Here’s the deal. I like to write, it’s how I breathe. I write all sorts of stuff, mostly for my own entertainment. It would be nice if there were people out there paying me for it (hint hint), but that doesn’t happen much. So I just write. I do essays like this, or film or episode reviews, or deconstructions of the fictional worlds for the satisfaction of it.

This particular essay I really liked. So eventually, I ended up circulating it on a list of Canadian Science Fiction writers. A while later, a writer named Claude Lalumiere got in touch with me about the essay. He liked it a lot, he thought it would fit in with this book about Canadian Sci Fi and Horror movies he was assembling for McFarland Press. I was flattered. He sent me the contract, I signed and sent back, and then didn’t hear from him for a year.

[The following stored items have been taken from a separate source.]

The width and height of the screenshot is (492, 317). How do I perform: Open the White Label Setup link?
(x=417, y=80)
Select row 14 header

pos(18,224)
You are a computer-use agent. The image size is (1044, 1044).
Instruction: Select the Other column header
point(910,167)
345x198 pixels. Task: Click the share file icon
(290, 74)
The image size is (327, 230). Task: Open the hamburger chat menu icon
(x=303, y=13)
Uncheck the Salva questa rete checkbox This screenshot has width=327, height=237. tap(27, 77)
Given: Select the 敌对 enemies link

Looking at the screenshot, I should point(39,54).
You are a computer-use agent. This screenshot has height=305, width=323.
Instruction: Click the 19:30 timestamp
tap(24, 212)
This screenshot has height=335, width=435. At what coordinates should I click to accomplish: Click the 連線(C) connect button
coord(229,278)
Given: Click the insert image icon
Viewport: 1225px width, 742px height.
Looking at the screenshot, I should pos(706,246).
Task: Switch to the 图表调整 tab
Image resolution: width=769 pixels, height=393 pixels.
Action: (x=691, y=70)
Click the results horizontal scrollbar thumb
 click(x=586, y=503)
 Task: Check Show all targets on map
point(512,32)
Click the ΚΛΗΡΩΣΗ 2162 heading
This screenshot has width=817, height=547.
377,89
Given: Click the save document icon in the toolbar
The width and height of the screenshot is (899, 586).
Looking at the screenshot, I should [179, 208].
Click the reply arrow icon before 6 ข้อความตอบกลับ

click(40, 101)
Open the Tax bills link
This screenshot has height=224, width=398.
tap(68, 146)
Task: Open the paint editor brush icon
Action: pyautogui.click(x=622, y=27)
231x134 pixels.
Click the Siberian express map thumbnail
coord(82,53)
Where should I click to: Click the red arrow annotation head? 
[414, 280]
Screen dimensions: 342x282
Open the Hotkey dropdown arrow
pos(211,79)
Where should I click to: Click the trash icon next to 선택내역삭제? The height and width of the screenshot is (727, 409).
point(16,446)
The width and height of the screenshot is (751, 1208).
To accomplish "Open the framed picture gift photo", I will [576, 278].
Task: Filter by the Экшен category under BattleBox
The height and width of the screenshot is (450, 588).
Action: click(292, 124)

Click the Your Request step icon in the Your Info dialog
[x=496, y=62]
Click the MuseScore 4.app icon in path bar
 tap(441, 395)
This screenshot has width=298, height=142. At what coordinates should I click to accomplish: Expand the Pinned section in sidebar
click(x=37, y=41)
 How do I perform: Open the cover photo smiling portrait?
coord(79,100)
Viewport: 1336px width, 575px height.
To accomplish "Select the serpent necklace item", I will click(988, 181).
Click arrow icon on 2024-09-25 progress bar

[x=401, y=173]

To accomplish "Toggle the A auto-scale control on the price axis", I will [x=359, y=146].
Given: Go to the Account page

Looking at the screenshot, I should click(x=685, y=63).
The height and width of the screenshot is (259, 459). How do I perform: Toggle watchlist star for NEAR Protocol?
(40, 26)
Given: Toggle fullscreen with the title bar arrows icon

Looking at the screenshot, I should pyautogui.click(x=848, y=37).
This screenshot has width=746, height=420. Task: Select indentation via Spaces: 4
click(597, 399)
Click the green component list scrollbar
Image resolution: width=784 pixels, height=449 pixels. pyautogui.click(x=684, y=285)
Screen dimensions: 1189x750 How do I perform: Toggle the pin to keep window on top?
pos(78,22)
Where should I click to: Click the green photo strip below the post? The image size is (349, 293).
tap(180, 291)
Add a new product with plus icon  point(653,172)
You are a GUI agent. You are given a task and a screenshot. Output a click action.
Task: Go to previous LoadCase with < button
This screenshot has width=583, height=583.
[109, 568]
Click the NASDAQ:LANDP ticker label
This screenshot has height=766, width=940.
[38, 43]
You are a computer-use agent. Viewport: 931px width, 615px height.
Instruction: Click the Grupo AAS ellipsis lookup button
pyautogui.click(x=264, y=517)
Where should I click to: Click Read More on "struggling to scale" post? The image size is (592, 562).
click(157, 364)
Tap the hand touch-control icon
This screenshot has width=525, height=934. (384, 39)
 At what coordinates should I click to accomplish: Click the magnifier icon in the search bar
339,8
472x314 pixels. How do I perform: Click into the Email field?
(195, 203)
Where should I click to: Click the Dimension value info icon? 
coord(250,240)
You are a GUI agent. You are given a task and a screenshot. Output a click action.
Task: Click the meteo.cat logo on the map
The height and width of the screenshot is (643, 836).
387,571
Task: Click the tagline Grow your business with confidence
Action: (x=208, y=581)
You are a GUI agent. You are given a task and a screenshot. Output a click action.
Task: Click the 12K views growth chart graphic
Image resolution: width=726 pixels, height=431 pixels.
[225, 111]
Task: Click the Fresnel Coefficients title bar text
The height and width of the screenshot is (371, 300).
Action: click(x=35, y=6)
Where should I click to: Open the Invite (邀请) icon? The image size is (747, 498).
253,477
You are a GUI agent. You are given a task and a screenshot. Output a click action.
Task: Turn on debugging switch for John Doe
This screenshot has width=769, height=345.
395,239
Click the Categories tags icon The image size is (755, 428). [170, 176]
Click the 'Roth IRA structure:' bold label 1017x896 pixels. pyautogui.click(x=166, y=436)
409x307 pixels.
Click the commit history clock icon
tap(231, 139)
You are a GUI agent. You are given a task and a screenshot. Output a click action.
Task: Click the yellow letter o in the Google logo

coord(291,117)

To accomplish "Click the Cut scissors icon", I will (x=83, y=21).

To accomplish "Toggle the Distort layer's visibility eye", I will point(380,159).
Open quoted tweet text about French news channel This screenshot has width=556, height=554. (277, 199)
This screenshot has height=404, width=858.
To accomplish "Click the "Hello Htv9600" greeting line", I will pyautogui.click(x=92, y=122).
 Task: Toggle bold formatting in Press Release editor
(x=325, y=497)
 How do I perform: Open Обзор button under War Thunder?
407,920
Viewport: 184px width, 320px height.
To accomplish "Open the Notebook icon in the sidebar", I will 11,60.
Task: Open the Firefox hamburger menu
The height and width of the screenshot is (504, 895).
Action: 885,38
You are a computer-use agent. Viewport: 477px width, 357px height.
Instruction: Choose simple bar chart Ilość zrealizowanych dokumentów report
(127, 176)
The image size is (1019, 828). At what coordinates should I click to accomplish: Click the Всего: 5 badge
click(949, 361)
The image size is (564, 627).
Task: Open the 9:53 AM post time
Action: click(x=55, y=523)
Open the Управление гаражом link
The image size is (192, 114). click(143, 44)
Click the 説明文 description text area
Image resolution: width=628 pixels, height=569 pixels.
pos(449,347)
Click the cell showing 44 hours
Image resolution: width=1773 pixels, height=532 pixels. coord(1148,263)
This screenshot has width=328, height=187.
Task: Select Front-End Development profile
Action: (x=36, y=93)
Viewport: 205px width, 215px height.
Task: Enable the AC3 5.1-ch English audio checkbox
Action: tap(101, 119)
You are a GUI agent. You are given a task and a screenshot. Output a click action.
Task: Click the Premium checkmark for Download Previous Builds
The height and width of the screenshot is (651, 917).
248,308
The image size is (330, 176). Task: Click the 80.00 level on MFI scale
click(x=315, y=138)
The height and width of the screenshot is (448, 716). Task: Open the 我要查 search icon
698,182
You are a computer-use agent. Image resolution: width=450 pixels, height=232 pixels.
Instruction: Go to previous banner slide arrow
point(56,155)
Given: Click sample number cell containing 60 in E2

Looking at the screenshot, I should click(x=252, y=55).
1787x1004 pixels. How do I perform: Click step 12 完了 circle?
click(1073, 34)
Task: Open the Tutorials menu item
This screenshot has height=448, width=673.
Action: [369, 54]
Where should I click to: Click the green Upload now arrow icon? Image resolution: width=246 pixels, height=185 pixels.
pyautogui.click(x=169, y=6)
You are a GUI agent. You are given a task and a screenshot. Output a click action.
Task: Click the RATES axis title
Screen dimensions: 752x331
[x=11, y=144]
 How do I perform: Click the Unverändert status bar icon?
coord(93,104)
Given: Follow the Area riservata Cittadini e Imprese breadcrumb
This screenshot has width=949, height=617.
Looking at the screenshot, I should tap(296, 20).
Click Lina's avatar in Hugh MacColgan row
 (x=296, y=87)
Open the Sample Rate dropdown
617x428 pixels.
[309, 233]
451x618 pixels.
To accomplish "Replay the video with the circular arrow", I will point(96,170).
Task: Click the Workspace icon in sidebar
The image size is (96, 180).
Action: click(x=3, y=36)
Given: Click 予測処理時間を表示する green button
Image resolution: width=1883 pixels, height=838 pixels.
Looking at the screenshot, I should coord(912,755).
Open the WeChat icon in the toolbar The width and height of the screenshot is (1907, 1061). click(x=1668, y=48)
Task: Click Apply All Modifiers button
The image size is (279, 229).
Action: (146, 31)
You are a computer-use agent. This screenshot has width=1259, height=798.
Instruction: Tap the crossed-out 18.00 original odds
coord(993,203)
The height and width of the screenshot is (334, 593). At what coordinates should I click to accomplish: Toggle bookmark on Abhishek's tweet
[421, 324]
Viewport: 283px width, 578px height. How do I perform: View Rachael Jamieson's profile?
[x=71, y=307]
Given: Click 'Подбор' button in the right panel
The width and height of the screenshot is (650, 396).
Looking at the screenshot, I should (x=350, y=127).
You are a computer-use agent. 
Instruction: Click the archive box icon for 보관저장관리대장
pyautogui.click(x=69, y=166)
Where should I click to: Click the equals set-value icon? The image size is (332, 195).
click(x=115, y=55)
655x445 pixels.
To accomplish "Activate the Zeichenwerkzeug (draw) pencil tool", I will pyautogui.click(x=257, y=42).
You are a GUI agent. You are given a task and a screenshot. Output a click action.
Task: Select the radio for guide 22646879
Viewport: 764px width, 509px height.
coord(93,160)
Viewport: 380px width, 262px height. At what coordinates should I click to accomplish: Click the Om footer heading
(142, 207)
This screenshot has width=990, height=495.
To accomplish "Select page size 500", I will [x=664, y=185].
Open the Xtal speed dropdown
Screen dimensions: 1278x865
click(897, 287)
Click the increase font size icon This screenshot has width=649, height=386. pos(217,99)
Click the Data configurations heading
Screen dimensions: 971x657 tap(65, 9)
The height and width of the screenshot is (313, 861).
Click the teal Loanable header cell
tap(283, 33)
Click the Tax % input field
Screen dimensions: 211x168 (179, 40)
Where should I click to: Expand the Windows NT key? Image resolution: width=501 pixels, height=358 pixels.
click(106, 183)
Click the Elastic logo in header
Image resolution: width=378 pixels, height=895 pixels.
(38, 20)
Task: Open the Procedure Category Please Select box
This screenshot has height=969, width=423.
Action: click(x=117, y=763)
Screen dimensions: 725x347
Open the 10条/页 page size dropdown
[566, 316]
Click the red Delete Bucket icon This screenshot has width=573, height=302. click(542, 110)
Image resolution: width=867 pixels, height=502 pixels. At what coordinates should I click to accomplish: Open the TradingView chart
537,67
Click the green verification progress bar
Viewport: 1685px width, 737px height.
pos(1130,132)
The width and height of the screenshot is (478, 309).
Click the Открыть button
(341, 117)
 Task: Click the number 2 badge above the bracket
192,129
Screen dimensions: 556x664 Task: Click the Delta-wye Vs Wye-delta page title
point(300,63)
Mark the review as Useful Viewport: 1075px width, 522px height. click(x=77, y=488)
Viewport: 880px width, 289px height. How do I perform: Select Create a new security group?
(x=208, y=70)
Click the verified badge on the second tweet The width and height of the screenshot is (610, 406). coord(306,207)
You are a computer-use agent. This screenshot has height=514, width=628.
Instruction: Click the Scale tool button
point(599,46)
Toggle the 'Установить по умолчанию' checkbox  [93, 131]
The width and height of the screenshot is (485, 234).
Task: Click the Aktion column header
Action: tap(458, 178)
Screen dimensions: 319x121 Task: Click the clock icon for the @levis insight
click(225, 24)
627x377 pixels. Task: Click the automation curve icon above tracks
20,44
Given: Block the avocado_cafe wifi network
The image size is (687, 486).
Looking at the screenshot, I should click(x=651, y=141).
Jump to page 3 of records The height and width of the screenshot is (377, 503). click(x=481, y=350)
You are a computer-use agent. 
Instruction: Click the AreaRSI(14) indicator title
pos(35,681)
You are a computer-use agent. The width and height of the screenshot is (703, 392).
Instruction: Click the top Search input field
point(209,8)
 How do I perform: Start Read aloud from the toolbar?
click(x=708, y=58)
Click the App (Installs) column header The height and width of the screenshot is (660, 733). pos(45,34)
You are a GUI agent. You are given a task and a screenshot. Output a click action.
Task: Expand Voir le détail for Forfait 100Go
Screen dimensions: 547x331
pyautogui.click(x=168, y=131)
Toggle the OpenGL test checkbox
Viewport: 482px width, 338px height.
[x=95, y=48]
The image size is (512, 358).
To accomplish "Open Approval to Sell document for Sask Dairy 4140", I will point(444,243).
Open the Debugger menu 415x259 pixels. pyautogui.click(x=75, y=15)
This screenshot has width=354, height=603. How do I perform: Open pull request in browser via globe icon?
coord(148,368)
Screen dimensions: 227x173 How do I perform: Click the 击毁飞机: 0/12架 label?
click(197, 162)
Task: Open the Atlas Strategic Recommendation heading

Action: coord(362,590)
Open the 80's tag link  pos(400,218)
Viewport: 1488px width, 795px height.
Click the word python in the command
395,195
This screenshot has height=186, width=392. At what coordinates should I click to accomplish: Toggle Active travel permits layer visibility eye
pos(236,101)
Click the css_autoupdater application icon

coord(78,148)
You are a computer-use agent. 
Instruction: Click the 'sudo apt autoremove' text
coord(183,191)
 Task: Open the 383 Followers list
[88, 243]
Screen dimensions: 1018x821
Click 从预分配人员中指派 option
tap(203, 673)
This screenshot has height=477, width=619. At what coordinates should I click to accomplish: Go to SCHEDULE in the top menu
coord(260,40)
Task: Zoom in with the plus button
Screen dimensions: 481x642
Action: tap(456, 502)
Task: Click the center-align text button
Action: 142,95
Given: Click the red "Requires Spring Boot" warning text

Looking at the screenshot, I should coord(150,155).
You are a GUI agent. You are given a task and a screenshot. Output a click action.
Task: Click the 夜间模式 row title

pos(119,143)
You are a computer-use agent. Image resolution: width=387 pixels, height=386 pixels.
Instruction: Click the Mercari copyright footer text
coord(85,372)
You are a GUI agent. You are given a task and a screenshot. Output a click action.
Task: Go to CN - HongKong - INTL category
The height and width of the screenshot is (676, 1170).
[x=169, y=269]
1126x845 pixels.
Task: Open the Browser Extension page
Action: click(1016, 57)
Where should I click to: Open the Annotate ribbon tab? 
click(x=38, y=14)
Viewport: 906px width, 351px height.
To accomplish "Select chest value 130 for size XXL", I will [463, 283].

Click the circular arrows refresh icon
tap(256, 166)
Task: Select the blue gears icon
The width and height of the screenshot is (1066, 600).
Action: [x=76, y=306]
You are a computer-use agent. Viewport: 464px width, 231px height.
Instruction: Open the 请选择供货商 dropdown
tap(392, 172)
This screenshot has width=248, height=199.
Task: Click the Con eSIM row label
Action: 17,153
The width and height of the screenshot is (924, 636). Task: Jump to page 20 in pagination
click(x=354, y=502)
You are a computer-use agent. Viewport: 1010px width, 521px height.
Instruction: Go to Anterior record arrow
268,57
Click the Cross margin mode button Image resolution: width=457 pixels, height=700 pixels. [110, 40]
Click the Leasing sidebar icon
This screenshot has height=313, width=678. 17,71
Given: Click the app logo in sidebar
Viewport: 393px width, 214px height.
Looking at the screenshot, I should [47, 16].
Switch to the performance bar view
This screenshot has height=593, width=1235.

Eventually, I got around to asking him what was up. It turns out, the anthology was cancelled, McFarlane had pulled the plug. Claude apologized for not notifying me, he’d sent the message to everyone else months ago.  He enclosed the cancellation letter from McFarlane. Among the issues they’d cited, front and center was the Starlost essay. My essay had killed his book deal! It wasn’t the only thing, but as I said, it pretty front and center.

Which was why he’d never notified me. I think he felt bad for me that the Starlost piece was singled out. He didn’t want me to feel bad. I don’t think he even intended to provide the cancellation letter to me, he just got caught by surprise. I’ve always felt a little bad about that, I killed his book. As writers we all get rejections, it comes with the territory. You get face in the pavement. You’re supposed to take it. But, killing someone’s book, wow, that’s harsh.

I have a mental promise, someday, if we ever meet up in person, that I’ll have to buy him supper or something. Anyway, funny story. Claude’s a nice guy and an interesting writer. Please feel free to look up his work. Oh, and McFarland Press? They’re dicks for that.